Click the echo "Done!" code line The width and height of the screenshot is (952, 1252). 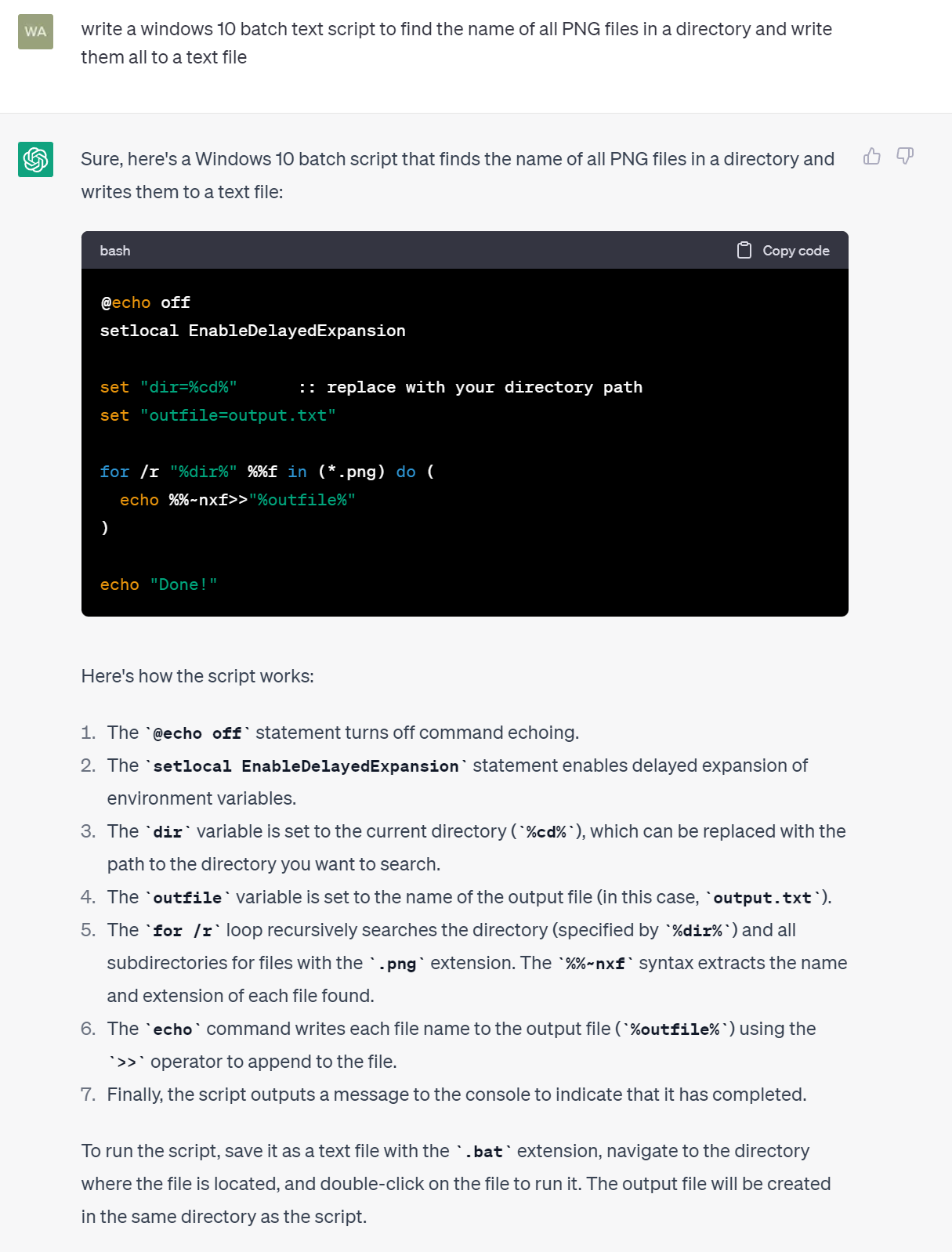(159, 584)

--

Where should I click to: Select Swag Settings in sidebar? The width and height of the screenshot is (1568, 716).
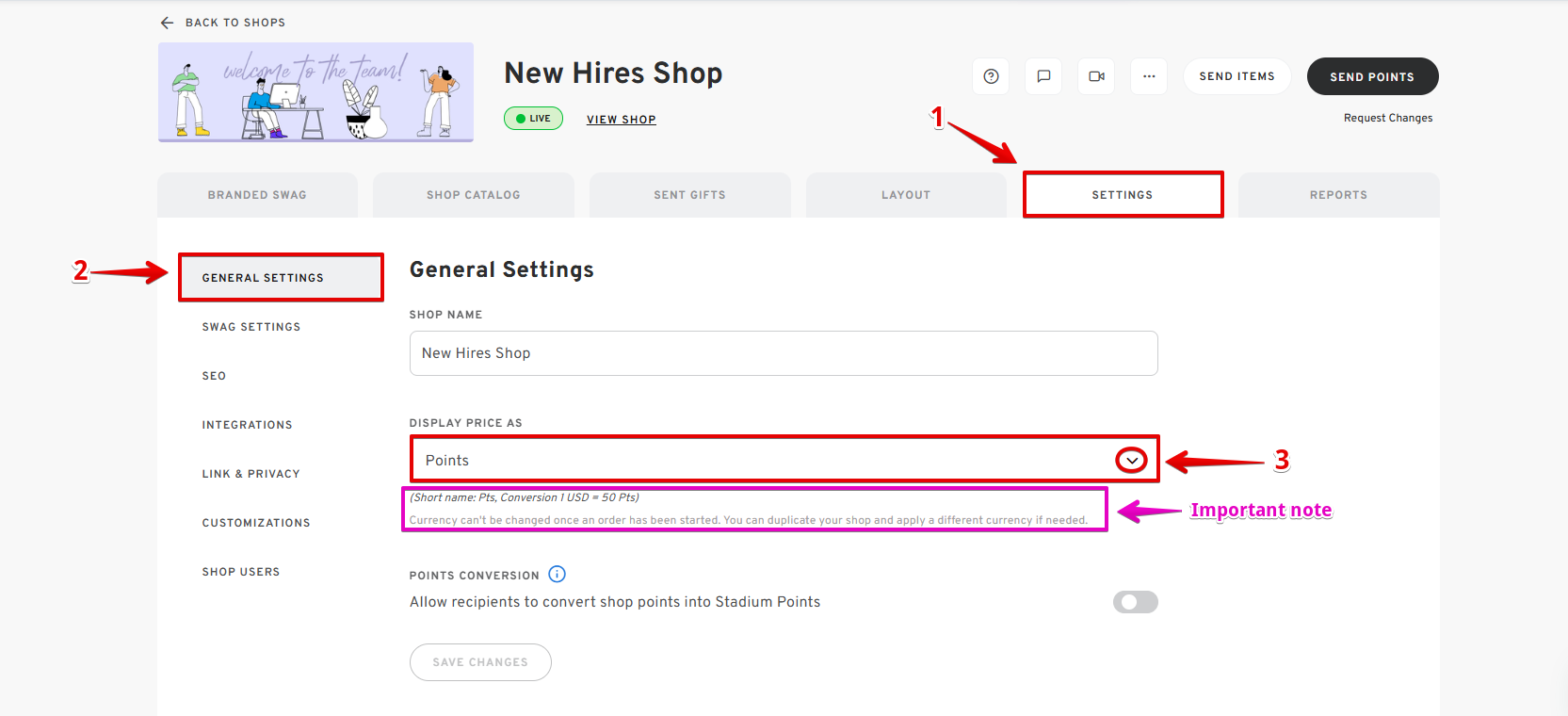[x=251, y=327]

--

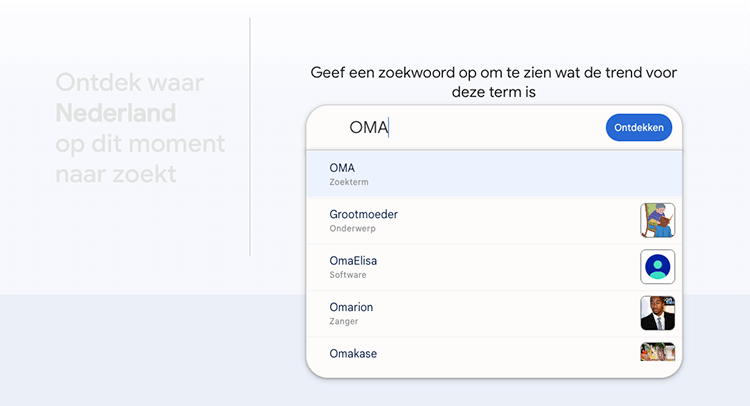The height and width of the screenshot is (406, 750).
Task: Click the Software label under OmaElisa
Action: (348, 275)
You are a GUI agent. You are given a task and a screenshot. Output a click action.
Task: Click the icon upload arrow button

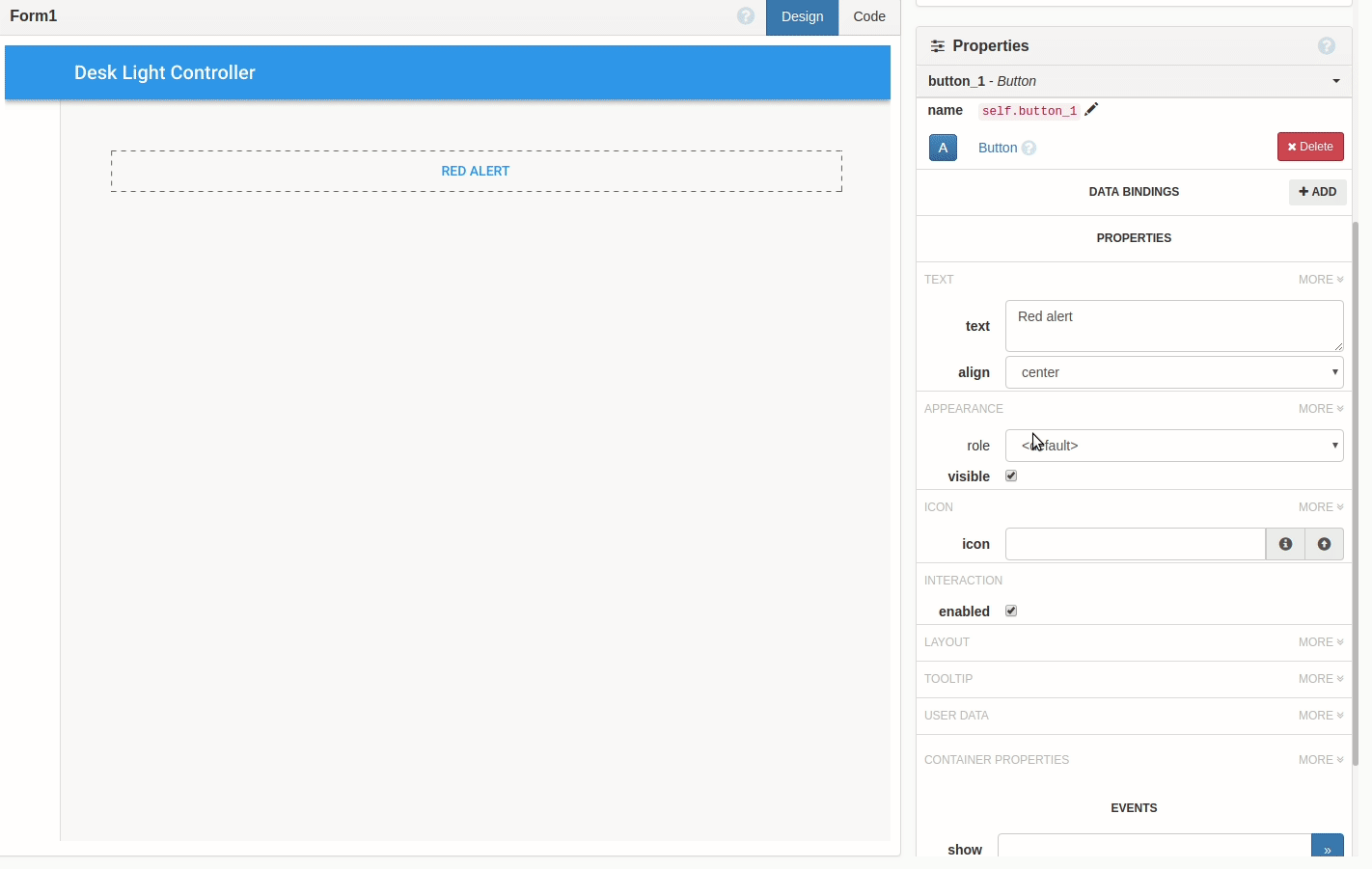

**Exercise objective**
The required output is the stretch of entries above from the line containing "You are a GUI" through the line containing "Task: Click the icon upload arrow button", reproduced exactly.

**Response to the task**
You are a GUI agent. You are given a task and a screenshot. Output a click action.
Task: Click the icon upload arrow button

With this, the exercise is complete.